# Making the best of MiG-21



## michael82 (Jul 15, 2010)

From below article it appears that 21 can still hold its own in dogfight:


----------



## FLYBOYJ (Jul 15, 2010)

Great info!


----------



## Glider (Jul 15, 2010)

Very Interesting.


----------



## vikingBerserker (Jul 15, 2010)

Great post, thanks!


----------



## Airframes (Jul 15, 2010)

Interesting read, thanks!


----------



## BombTaxi (Jul 15, 2010)

Fascinating stuff... a great example of what happens when 'received wisdom' is challenged.


----------



## Glider (Jul 15, 2010)

It tends to support the Indian Airforce who have always said that they could give most airforces a hard time with the Mig 21.


----------



## imalko (Jul 16, 2010)

Interesting read. Thanks for sharing.
Nice to see it was written by someone from these parts. Not that big a surprise though as we do operate MiG-21 since 1962.


----------



## renrich (Jul 16, 2010)

I know the USN pilot who flew an A6 in one of the first comparisons of the Mig 21 versus the A6. He said that they were very surprised at how maneuverable the A6 was, especially at low speeds.


----------



## Matt308 (Jul 17, 2010)

You didn't read the conclusions apparently, did you. 50:1 kill ratio against latest wester fighters, claims of significant advantantages of a 60 degree sweep wing with no camber contradicted in their analysis, obvious quotes by US analyses taken out of context by numerous/different authors ( just read it for continuity), notes that the Tumansky powerplant is sorely lacking, the avionics are piss poor, yadda yadda yadda.

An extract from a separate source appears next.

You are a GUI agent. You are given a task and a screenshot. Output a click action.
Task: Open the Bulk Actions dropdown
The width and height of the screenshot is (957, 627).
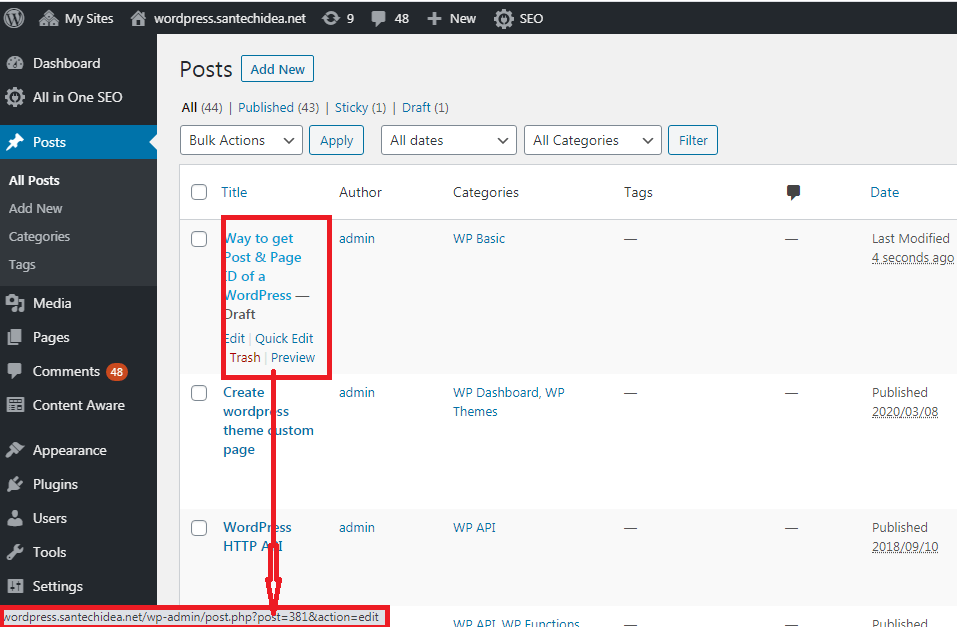[240, 140]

This same claim could be made that the MB336, BAE Hawk or A4K equipped with all aspect short range missiles, AESA conformal radar and helmet mounted display system makes an air superiority vehicle.

You want to make a claim that such a platform is a cheap alternative for low technology order of battle? I'm in.

Otherwise... rubbish.


----------



## michael82 (Jul 19, 2010)

Thanks for posts!
"Glider.."
I think that IAF achievements with MiG-21 is on account of modern AAMs only.

"renrich.."
Big wing of A-6 speaks for very tight instantaneous turn radius and relatively low induced drag in turns ie it slowly looses speed in turn. But fight can be only downward since thrust is low.

"Matt308 ........"
I suppose article was written to Fishbed users to highlight unexploited low speed lift and pitch pointing, for those that have no money to buy T-50 or F-35...or do not see point in wasting money in crisis time. 
I personaly do not like MiG-21 like aircraft but it seems it has important low speed lift and pitch pointing potential, that is not in the manuals, but can be useful to operators.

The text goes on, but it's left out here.